Lorsque l'IA crée des tables dans votre base de données, elle active automatiquement RLS et génère les politiques de sécurité appropriées. Vous pouvez demander à l'IA de modifier ces politiques si nécessaire.

Vérifications au déploiement

Avant chaque publication, Index10 effectue des vérifications de sécurité automatiques. Si un problème critique est détecté, le déploiement est bloqué jusqu'à sa résolution.

VérificationImpact
Secrets détectés dans le codeBloque le déploiement
Tables sans RLS actifAvertissement affiché
Fichiers .env exposésBloque le déploiement
Headers de sécurité manquantsAvertissement affiché

Protection des mots de passe

Si votre application utilise l'authentification par e-mail et mot de passe, Index10 intègre une vérification Have I Been Pwned (HIBP) qui alerte vos utilisateurs si leur mot de passe a été compromis dans une fuite de données.

Recommandations

Ne codez jamais de secrets en dur

Utilisez toujours le coffre-fort de secrets d'Index10 Cloud.

Activez RLS sur chaque table

L'IA le fait automatiquement, mais vérifiez toujours si vous créez des tables manuellement.

Lancez un scan avant chaque publication

Le scanner intégré détecte les problèmes que vous pourriez ignorer.

Activez l'authentification

Si votre app gère des données utilisateurs, protégez-les avec un système de connexion.

Vérifiez les permissions

Assurez-vous que les données sensibles ne sont accessibles qu'aux utilisateurs autorisés.

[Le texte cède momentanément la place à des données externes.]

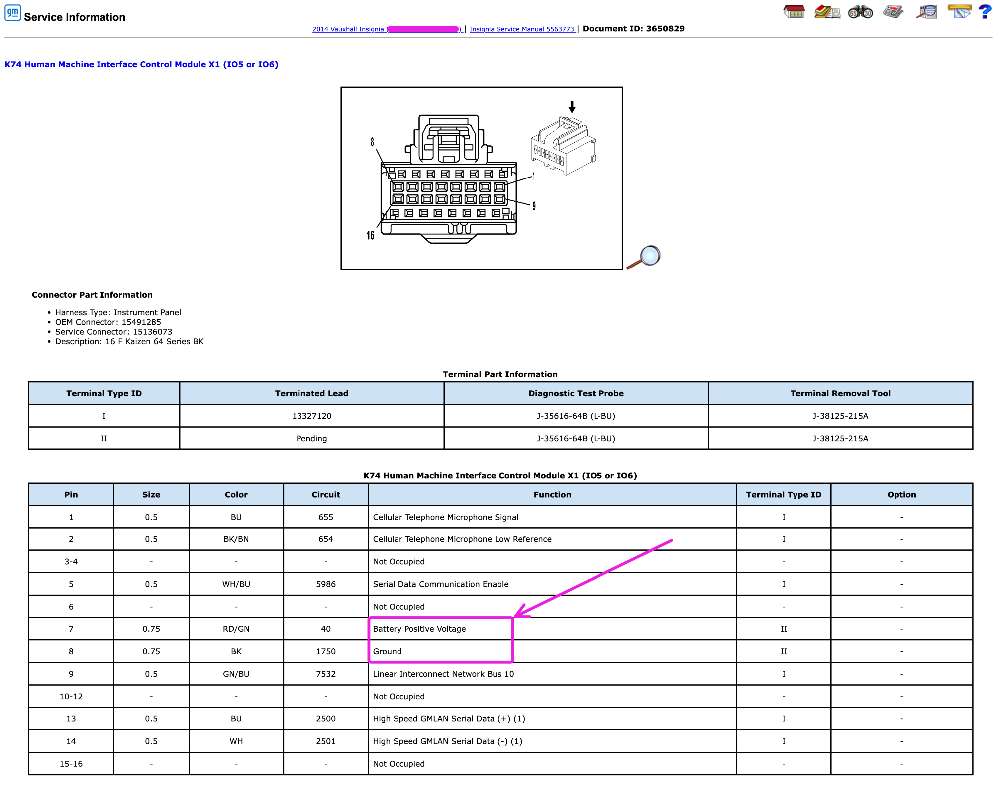The width and height of the screenshot is (995, 803).
Task: Click circuit number 5986 cell
Action: (326, 584)
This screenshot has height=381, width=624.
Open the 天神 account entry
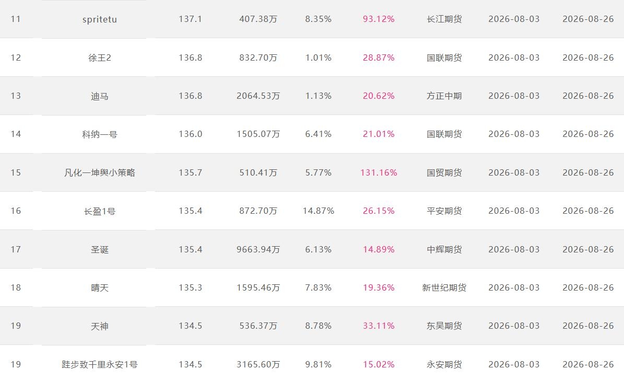[100, 326]
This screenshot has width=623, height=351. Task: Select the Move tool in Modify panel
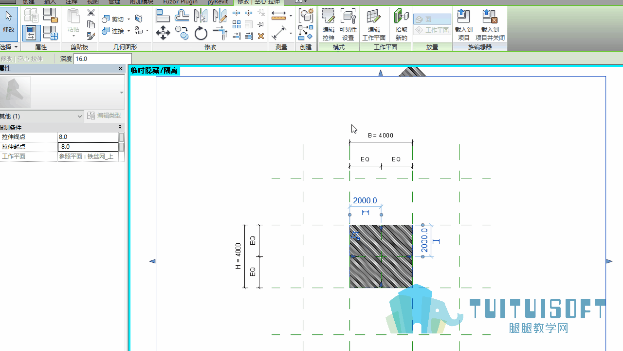coord(163,33)
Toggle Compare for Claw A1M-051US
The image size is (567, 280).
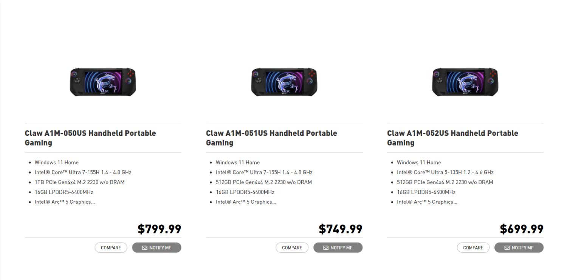click(292, 248)
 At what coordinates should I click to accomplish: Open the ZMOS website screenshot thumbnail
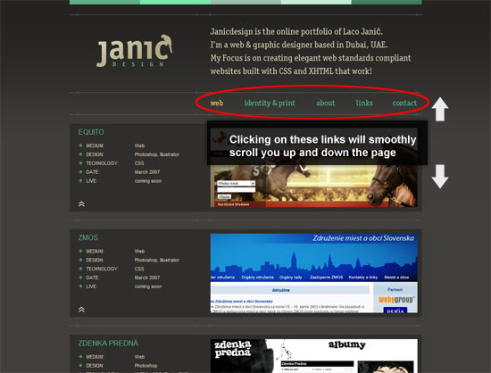point(313,273)

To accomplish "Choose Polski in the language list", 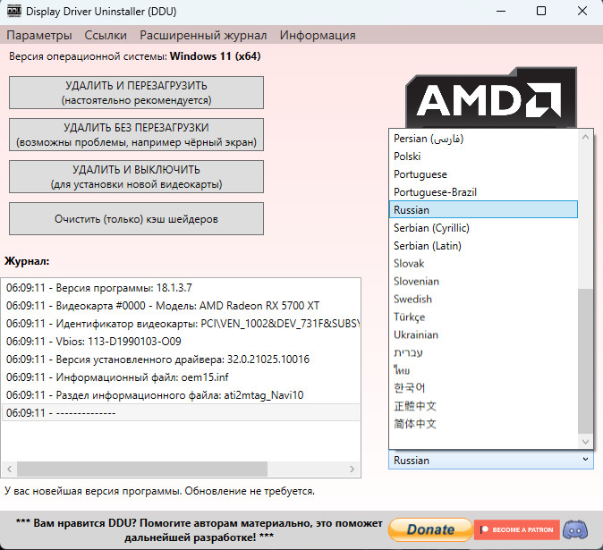I will [x=407, y=156].
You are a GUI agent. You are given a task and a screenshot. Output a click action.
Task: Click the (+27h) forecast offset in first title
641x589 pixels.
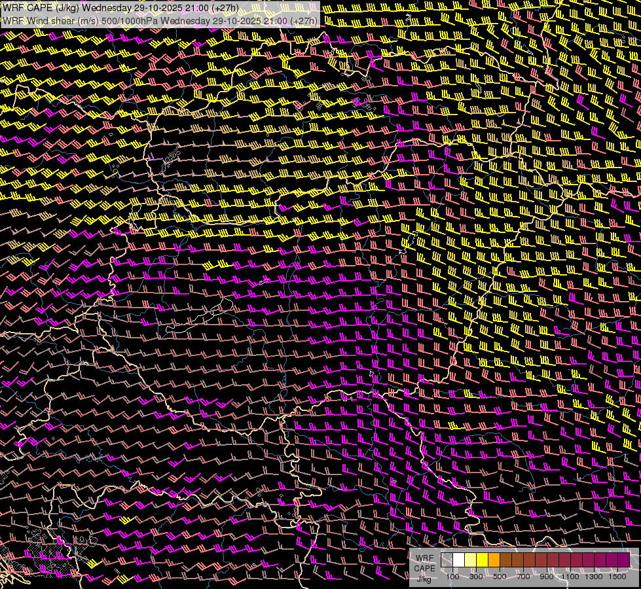pos(224,8)
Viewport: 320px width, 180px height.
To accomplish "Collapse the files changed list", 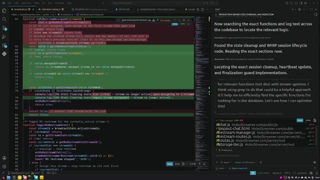I will (x=217, y=121).
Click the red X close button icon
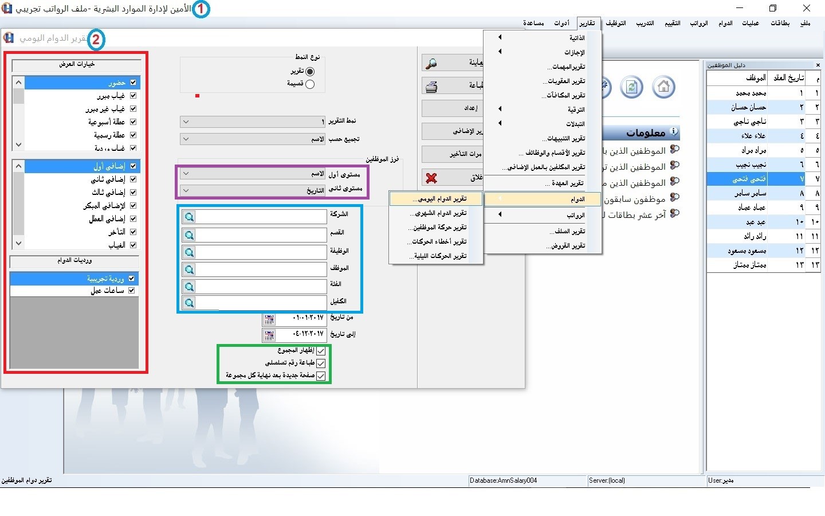 pos(431,178)
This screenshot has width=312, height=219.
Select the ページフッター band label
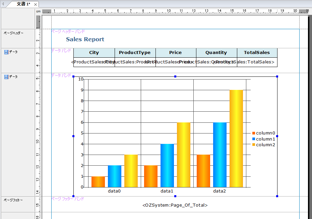13,200
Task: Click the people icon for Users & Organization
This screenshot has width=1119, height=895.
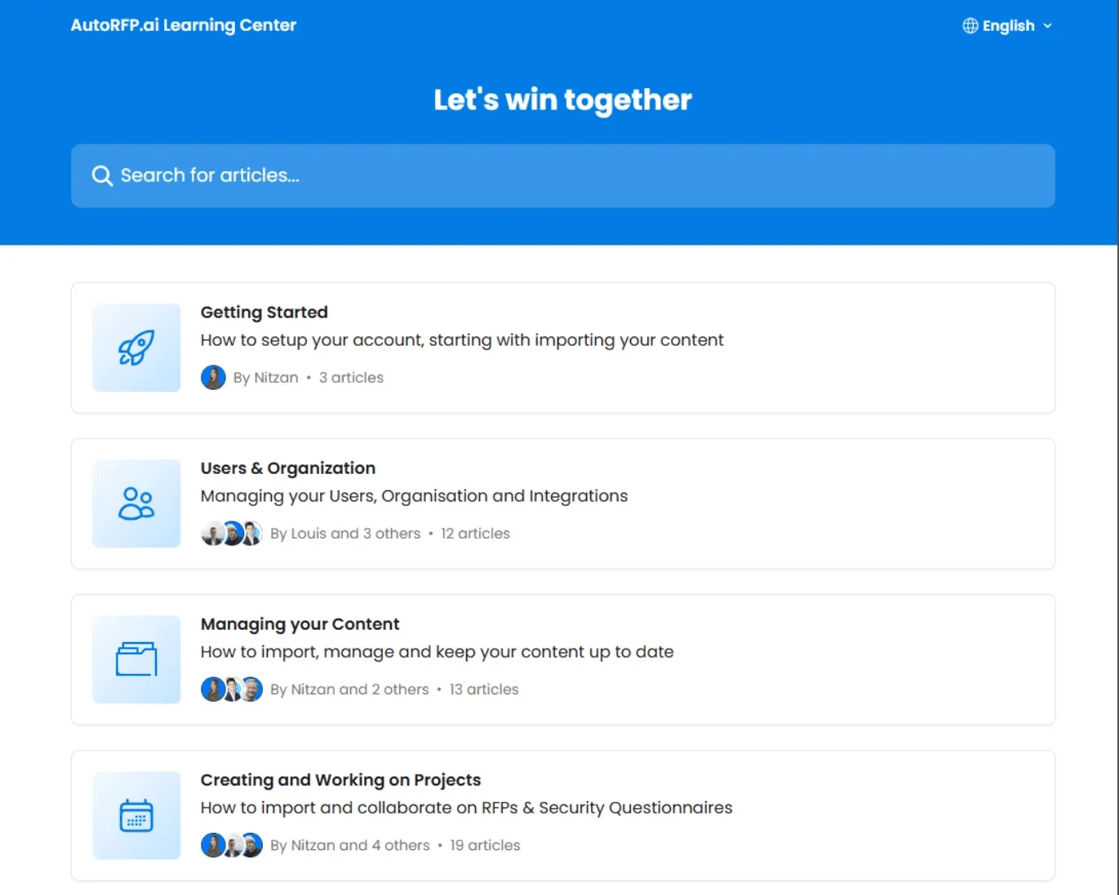Action: tap(136, 503)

Les scanners de sécurité d'Index10 sont des outils d'aide à la détection. Ils ne remplacent pas un audit de sécurité professionnel. Pour les applications manipulant des données personnelles, des paiements ou des informations sensibles, nous vous recommandons fortement de faire réaliser un audit complémentaire par un professionnel de la sécurité.